• _PROBLEM DESCRIPTION_
Below are the records. List every line holding the word "Follow".

• _RECORDS SHOWN_
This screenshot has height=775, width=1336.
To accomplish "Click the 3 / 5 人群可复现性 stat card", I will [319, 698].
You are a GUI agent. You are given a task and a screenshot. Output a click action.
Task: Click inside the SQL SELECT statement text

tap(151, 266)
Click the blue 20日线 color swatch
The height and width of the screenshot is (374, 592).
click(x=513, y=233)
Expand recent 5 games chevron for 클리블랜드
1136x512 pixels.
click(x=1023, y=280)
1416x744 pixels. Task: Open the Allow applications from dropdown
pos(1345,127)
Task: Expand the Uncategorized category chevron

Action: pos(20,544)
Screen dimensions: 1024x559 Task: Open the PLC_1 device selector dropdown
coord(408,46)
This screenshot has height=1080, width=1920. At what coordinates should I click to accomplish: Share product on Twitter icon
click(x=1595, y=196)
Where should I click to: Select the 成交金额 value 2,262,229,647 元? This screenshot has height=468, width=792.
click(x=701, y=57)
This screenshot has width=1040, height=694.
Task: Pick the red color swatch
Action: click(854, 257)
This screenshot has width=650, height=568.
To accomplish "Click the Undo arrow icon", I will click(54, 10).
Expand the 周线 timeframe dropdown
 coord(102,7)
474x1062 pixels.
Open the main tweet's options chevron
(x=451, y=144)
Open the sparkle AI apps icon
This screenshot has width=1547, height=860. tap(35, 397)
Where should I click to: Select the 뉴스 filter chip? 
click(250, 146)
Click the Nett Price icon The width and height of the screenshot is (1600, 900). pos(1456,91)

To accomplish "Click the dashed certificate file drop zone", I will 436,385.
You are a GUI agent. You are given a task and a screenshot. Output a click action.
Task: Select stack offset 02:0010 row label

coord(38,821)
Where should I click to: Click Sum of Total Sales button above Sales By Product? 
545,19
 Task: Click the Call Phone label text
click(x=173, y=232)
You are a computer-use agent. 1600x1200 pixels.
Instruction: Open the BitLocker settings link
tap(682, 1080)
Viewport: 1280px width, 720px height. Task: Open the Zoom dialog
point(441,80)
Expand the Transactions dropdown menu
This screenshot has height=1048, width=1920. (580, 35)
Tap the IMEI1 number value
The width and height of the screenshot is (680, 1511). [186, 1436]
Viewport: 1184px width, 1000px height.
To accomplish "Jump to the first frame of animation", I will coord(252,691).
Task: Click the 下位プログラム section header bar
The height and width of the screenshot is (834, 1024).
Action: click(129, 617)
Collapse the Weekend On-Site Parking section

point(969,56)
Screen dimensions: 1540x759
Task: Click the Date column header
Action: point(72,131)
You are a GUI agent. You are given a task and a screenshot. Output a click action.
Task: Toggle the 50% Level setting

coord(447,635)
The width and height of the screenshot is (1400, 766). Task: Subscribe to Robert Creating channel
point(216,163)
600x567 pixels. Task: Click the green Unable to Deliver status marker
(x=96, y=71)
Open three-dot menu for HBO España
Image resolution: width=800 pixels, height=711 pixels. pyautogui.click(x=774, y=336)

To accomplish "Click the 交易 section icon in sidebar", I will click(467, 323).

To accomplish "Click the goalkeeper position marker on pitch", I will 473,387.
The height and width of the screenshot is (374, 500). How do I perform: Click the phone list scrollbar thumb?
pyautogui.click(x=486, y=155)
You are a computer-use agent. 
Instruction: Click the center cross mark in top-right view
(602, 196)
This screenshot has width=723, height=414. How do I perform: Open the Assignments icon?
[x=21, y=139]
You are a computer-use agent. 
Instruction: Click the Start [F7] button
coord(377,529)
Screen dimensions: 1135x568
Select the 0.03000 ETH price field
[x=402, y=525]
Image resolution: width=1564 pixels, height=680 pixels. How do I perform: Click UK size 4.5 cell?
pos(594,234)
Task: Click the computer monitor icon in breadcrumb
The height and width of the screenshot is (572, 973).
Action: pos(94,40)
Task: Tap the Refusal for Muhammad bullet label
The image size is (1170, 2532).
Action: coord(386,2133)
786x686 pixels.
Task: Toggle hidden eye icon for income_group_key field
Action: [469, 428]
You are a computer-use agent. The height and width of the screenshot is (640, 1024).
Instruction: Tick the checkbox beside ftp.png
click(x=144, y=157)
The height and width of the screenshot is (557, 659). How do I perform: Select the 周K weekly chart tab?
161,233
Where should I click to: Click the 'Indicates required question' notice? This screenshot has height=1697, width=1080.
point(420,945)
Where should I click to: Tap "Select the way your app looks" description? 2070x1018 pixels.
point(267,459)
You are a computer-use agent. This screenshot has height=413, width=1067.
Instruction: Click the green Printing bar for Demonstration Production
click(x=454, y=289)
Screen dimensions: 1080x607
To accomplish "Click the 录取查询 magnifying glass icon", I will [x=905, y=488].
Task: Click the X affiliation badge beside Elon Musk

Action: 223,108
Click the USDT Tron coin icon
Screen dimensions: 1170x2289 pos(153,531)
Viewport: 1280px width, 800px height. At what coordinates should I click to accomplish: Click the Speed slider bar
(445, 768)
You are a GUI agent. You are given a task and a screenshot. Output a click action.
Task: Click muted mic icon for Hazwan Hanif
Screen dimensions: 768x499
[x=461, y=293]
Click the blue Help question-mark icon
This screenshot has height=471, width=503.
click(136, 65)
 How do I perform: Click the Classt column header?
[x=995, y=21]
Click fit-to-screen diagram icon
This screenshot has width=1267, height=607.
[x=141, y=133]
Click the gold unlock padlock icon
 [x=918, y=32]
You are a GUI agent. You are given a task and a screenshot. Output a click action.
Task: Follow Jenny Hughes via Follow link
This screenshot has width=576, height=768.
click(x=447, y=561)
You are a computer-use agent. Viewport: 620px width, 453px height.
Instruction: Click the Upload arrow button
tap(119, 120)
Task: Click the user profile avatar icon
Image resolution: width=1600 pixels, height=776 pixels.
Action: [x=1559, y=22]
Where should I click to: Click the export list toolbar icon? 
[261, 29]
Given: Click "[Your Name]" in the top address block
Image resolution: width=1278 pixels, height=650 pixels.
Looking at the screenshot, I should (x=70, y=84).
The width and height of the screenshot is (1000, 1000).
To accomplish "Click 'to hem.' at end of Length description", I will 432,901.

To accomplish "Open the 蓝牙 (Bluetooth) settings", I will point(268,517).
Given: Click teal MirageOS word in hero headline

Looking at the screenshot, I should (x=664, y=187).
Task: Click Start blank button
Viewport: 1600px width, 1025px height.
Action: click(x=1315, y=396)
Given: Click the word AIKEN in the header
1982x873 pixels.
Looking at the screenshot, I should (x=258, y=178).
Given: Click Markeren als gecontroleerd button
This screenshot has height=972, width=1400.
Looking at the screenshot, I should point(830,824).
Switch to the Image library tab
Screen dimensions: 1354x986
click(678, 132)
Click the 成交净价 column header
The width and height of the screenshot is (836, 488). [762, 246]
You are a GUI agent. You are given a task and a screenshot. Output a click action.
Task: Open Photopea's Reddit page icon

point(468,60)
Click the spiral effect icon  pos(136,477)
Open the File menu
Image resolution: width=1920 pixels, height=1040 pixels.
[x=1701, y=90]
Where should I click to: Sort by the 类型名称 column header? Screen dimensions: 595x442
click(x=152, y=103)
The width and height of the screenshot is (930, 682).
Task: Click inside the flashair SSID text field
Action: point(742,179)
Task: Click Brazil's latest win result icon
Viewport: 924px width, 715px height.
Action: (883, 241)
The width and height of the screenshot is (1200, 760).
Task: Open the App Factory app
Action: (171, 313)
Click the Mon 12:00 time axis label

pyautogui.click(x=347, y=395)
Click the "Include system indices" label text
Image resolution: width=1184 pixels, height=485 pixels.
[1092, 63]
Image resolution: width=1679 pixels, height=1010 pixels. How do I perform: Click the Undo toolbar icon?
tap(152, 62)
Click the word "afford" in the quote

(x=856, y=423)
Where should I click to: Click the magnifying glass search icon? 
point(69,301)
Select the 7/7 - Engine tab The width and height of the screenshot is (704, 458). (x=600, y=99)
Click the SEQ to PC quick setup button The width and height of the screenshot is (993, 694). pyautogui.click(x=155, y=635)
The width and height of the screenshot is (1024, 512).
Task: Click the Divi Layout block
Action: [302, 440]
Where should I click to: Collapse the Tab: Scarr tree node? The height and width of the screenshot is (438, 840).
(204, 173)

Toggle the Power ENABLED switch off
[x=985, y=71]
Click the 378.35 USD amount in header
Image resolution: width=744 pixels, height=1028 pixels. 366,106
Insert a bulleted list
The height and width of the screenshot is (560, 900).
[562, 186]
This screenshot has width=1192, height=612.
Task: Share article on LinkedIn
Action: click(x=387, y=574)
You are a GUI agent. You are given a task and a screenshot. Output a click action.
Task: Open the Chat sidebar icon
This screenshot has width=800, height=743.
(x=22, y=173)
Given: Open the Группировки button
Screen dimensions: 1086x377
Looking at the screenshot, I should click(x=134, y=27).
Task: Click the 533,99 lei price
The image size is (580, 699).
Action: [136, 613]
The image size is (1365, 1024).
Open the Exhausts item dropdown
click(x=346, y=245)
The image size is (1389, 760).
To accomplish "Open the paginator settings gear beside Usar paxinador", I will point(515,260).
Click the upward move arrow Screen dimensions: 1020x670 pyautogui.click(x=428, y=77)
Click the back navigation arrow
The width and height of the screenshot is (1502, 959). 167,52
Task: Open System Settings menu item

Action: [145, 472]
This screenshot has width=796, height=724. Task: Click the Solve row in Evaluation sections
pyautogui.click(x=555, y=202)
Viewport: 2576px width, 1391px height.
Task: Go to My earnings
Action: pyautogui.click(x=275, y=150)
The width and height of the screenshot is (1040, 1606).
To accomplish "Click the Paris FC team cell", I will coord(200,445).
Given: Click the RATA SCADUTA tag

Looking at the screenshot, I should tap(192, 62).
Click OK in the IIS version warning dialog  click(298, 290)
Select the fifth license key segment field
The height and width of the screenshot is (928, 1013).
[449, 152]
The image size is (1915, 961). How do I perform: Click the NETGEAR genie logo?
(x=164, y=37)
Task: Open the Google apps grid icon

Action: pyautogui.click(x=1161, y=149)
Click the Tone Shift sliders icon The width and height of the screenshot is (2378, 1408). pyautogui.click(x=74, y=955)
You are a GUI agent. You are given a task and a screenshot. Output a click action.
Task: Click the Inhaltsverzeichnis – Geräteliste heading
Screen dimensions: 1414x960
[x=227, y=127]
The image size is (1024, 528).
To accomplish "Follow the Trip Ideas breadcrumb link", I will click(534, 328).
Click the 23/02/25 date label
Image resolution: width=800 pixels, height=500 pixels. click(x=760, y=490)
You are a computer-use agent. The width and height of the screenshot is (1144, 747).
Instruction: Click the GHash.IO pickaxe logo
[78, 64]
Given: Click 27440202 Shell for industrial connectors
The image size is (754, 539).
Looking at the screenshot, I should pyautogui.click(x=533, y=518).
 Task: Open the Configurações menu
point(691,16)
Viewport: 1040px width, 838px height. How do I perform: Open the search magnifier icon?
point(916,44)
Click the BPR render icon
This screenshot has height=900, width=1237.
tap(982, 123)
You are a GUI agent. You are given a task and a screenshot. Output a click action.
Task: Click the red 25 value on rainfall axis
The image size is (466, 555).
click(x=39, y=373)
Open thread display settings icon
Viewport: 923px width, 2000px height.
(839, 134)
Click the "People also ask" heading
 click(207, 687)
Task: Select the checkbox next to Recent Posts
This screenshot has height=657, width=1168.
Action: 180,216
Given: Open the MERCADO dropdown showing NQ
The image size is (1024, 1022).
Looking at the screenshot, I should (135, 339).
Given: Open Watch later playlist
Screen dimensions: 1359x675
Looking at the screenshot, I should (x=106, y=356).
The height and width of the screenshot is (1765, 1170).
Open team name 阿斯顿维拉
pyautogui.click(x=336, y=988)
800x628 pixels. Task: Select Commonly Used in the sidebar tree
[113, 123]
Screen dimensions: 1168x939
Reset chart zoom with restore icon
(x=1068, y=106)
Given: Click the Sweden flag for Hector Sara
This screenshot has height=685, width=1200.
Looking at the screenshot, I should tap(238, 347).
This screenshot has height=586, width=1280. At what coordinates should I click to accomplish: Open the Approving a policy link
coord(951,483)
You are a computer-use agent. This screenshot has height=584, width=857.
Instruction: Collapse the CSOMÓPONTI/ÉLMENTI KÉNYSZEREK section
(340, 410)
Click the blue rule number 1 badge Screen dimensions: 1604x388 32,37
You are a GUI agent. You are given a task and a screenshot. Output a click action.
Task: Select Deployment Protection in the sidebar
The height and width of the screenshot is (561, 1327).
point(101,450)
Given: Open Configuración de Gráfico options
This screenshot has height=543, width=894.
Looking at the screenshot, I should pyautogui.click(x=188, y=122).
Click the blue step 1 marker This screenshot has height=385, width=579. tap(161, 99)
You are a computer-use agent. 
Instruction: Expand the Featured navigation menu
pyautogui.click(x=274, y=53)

• _RESPONSE TO THIS EXERCISE_
Task: Follow Jenny Hughes via Follow link
To accomplish "Follow the Trip Ideas breadcrumb link", I will click(534, 328).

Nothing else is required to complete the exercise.